──────── Records supplied

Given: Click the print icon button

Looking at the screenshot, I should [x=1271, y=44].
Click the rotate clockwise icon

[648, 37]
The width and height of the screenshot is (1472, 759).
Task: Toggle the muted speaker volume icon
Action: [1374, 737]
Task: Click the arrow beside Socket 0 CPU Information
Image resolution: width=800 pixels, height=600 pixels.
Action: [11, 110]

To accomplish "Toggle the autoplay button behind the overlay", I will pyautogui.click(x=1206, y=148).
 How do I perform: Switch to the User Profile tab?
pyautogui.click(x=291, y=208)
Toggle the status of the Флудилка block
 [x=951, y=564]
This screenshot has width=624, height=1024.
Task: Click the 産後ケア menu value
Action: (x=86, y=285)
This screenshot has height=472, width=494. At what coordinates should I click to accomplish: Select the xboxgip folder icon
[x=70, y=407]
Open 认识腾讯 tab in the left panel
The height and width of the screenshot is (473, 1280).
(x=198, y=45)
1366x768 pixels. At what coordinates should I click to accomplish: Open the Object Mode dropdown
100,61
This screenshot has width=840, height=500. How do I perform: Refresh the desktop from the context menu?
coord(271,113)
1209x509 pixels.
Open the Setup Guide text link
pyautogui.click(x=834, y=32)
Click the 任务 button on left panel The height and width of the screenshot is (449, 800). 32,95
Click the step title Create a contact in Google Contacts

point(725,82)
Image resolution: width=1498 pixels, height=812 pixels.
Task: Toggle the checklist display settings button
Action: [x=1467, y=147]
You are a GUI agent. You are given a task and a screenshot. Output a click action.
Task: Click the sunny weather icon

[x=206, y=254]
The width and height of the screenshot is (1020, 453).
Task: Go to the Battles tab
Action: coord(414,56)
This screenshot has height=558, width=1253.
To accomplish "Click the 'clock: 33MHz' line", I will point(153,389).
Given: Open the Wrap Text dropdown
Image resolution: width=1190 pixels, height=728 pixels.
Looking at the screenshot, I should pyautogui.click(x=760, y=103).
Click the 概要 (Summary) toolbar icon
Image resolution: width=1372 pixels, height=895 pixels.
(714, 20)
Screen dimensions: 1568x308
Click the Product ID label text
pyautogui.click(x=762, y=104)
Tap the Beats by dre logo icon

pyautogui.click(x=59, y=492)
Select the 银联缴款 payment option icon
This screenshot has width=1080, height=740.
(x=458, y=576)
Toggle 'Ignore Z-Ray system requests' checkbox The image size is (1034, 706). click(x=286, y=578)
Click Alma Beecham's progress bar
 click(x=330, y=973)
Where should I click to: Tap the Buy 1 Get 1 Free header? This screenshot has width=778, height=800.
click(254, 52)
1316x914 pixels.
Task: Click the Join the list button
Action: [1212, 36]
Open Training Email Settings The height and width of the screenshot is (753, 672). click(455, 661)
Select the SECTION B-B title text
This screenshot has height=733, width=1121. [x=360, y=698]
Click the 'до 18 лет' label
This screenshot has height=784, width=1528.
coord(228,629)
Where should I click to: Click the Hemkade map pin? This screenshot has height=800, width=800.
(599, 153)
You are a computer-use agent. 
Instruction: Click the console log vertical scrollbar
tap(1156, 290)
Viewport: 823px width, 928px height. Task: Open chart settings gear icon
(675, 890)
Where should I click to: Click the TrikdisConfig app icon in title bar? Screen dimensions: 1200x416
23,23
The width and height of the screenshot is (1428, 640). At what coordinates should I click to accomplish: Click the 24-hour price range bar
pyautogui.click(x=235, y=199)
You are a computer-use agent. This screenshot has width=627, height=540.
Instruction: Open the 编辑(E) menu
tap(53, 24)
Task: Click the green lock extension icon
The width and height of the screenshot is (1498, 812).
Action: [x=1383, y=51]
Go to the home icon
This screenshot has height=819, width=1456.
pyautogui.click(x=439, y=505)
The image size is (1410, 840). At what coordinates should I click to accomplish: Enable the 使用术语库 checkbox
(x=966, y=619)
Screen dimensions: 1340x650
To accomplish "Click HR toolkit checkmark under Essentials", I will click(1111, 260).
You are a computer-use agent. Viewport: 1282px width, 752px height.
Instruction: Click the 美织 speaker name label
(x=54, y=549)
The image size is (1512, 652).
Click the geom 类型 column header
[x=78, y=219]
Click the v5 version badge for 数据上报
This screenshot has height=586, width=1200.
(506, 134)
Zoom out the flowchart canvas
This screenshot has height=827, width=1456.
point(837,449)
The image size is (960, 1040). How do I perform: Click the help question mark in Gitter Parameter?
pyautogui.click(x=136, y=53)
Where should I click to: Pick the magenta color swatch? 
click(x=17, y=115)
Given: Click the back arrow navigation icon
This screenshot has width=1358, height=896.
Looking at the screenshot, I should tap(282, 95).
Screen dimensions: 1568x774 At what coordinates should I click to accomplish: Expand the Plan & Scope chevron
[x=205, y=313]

────────────────

*Your assignment:* The answer should be a single number: how many lines in the records contain "will".

*Answer space:* 3